— OPDRACHT —
Schrijf het gedeelte vanaf het begin van de gegevens tot en met de regel waarin "view-extras-button: ▦ ▼" staat ongewijzigd over.

============

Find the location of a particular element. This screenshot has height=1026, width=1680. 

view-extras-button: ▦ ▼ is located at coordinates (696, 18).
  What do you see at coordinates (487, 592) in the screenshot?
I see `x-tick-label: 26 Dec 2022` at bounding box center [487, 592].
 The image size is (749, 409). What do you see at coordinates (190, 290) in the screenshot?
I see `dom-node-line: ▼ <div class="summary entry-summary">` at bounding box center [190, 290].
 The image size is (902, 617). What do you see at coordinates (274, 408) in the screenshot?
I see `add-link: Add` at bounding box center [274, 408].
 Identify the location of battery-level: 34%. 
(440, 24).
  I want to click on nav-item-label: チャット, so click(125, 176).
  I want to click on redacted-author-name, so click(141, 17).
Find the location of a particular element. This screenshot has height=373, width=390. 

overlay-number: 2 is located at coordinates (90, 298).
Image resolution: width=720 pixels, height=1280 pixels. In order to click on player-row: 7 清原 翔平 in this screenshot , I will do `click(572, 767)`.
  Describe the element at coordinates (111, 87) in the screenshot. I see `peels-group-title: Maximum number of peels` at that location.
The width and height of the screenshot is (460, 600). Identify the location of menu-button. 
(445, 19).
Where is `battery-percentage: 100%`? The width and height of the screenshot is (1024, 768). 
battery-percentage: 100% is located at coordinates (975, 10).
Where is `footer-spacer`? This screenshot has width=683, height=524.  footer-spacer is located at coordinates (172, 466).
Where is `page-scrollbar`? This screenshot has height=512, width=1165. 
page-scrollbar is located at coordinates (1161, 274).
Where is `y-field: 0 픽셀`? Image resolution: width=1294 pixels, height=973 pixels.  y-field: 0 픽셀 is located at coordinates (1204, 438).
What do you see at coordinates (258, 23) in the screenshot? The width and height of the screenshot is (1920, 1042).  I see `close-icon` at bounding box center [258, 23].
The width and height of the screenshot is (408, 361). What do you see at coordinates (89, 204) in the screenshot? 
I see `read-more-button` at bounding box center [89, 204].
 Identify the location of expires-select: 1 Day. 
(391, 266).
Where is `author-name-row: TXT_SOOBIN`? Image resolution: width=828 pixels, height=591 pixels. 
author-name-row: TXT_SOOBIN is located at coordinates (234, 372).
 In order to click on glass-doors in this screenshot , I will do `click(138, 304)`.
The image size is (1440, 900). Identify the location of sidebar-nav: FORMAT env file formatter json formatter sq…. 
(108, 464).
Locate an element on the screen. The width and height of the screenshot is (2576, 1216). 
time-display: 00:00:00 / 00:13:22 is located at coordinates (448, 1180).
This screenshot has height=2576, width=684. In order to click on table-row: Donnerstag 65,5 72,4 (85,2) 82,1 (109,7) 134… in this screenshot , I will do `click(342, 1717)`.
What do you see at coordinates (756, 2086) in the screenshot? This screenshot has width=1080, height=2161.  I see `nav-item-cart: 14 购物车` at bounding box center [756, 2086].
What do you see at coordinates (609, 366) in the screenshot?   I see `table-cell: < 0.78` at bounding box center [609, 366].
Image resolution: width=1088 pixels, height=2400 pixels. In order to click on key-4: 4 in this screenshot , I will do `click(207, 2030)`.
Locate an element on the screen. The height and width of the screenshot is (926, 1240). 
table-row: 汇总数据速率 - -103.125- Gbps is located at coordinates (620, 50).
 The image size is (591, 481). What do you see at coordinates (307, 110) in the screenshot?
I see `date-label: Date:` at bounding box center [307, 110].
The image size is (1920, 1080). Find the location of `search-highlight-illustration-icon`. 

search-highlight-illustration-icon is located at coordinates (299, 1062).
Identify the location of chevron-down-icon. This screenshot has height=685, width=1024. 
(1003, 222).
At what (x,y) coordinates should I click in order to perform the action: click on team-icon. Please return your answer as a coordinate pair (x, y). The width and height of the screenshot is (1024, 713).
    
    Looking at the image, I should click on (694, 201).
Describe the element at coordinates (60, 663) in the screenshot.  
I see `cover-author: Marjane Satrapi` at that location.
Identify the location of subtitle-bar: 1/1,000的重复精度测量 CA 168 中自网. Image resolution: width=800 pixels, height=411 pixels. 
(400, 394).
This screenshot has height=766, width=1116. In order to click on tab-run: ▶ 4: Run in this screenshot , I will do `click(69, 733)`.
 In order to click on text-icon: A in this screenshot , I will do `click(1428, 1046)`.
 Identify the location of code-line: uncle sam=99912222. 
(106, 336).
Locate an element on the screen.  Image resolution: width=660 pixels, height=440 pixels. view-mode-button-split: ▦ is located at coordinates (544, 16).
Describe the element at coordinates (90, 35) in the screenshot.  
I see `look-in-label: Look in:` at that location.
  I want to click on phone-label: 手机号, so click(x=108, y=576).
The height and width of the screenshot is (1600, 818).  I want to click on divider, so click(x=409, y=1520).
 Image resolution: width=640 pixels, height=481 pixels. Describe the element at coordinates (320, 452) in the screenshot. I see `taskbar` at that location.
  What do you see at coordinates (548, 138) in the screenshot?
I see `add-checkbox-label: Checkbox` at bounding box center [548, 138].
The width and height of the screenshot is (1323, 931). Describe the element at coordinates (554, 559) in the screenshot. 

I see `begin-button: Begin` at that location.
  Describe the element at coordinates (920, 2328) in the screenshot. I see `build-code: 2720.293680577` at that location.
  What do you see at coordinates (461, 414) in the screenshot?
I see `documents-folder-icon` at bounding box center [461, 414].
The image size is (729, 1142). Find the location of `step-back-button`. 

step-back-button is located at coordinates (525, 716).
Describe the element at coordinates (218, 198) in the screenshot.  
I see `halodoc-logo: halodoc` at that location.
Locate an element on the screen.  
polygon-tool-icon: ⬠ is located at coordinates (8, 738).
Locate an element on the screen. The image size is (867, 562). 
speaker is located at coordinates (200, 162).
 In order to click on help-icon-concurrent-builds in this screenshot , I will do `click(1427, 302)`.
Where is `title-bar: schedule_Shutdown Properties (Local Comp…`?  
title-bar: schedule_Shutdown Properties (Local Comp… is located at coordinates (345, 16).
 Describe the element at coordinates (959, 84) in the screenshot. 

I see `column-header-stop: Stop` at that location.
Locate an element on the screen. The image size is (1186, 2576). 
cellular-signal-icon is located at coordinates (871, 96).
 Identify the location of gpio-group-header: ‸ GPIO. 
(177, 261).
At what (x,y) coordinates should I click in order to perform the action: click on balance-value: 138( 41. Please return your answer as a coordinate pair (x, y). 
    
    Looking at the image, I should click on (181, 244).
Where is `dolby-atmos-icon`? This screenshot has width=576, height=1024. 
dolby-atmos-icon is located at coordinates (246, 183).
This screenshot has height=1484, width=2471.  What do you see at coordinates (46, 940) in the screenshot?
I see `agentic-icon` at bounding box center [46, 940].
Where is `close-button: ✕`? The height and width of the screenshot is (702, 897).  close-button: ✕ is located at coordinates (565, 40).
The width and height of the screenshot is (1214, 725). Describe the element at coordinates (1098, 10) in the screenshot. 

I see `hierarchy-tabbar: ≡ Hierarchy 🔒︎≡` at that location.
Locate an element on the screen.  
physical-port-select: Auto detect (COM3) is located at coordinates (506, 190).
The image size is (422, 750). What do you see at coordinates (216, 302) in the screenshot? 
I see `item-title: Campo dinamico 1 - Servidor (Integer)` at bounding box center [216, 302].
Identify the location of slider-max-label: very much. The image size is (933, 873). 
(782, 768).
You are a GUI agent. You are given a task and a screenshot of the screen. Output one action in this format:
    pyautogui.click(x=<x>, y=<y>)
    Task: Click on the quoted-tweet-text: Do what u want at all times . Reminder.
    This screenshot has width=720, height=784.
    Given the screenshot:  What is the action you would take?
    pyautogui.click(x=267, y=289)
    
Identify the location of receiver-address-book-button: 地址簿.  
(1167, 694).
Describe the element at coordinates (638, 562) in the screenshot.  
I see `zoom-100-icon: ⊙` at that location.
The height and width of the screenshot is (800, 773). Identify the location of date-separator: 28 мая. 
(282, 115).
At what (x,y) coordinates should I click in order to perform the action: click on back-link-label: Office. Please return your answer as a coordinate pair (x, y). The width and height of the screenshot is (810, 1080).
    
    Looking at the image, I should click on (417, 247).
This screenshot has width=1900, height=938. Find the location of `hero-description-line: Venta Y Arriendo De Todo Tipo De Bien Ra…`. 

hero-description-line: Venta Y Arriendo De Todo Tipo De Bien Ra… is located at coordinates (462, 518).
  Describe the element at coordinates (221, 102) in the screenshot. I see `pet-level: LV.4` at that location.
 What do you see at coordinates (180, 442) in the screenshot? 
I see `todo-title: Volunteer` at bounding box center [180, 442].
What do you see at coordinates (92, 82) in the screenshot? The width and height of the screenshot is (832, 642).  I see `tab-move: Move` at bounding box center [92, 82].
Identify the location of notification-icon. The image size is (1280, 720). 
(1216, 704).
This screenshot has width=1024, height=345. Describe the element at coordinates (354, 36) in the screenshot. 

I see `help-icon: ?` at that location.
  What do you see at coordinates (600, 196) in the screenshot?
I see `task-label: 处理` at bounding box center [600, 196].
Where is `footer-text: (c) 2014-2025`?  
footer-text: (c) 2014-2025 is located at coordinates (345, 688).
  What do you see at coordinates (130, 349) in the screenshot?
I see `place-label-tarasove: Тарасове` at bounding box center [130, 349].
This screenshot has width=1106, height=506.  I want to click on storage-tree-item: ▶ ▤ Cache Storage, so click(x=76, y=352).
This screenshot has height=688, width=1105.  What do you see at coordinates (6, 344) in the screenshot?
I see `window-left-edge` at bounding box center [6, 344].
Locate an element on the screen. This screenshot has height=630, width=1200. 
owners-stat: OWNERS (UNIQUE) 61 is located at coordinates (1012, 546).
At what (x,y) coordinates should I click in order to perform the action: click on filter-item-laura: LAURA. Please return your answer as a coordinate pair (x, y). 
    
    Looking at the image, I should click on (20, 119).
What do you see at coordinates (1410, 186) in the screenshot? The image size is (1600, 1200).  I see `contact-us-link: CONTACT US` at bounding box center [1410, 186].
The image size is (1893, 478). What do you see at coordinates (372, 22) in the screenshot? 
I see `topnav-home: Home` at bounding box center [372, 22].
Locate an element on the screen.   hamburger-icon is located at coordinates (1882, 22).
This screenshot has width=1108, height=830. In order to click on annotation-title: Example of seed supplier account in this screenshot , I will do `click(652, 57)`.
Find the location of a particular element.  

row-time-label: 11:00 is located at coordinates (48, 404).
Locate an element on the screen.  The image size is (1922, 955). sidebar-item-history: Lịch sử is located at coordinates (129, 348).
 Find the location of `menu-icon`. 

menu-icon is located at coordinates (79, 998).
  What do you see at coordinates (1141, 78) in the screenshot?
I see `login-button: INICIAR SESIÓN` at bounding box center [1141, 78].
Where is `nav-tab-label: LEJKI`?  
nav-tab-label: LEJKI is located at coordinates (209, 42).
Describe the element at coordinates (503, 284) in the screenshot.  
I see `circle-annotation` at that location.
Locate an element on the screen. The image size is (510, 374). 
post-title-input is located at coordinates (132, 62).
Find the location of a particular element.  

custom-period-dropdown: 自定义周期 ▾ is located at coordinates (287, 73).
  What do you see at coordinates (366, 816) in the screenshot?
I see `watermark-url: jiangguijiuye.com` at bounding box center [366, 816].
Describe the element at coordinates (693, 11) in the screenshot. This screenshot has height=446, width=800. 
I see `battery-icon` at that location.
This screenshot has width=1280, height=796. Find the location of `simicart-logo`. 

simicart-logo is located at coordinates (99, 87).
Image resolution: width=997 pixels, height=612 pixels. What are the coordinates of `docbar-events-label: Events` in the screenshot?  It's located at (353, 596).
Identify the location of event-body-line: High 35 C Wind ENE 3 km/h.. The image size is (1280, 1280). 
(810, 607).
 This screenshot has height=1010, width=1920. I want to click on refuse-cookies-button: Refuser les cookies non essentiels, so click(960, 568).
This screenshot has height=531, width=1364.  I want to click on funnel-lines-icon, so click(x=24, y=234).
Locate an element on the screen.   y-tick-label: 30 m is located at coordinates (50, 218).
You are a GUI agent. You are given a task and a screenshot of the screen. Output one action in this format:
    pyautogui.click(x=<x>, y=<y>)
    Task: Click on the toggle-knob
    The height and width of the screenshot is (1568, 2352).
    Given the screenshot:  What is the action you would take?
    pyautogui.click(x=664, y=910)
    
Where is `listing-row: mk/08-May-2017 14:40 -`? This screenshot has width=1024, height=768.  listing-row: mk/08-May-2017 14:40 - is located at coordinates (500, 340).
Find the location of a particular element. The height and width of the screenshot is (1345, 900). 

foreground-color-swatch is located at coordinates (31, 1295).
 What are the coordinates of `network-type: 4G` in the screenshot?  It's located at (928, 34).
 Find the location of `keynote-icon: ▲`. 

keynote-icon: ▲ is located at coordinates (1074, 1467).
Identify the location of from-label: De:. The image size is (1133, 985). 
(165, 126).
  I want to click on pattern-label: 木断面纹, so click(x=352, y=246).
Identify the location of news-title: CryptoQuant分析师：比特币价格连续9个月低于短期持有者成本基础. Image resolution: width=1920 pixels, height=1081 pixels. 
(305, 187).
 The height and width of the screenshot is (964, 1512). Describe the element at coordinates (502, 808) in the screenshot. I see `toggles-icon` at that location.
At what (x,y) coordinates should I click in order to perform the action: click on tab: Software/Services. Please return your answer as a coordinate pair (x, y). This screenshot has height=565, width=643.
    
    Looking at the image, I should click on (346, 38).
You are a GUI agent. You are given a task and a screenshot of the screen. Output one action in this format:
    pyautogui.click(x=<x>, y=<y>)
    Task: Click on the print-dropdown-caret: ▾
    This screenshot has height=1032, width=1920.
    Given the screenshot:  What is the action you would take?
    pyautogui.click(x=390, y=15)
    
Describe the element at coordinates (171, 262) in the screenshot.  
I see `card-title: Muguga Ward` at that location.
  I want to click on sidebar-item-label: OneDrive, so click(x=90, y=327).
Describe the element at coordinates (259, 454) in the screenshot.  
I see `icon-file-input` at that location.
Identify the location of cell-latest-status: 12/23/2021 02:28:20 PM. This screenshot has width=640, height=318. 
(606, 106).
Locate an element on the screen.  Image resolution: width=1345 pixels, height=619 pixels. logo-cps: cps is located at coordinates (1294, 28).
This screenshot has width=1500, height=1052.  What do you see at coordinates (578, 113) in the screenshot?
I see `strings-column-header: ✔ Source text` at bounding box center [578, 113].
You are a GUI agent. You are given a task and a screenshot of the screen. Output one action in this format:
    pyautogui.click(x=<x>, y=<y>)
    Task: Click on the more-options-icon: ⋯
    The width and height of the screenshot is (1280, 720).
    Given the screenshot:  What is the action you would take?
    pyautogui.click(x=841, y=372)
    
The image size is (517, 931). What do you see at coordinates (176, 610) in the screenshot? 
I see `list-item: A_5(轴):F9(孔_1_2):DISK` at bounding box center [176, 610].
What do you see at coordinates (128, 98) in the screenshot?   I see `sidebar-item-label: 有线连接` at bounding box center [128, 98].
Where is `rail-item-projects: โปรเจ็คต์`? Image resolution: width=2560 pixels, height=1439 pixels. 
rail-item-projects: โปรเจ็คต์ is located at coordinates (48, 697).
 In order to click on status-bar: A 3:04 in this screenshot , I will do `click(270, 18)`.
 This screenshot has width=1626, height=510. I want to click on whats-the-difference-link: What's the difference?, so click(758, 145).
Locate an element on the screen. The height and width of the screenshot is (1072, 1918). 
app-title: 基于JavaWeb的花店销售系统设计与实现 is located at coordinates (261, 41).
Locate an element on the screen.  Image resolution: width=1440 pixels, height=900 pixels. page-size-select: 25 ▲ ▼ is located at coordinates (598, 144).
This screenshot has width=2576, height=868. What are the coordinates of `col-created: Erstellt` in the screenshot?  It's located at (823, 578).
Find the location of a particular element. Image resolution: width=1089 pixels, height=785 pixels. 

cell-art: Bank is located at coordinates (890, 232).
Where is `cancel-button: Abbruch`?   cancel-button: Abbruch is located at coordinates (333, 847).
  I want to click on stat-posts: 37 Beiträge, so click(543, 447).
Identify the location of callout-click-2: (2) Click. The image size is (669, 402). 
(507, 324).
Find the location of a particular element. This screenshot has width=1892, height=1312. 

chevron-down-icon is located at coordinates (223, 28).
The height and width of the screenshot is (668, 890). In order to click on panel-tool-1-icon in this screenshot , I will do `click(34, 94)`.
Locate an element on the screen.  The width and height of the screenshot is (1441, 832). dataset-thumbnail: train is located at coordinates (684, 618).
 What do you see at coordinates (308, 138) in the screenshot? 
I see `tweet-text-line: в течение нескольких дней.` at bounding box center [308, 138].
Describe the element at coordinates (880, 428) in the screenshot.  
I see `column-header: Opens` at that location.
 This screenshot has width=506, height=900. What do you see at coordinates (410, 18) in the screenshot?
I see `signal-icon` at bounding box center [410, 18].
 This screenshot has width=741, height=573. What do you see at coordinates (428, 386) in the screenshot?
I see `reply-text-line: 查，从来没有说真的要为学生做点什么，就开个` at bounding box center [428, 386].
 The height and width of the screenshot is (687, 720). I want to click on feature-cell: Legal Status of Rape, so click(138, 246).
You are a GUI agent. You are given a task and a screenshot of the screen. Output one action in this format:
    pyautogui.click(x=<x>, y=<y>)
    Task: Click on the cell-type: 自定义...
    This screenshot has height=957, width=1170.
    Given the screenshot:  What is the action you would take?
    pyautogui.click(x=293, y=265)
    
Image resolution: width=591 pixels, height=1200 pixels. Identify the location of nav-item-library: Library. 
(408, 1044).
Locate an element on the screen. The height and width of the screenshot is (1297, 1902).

============

— ANTWOORDVAK —
Find the location of a particular element. This screenshot has height=1026, width=1680. 

view-extras-button: ▦ ▼ is located at coordinates (696, 18).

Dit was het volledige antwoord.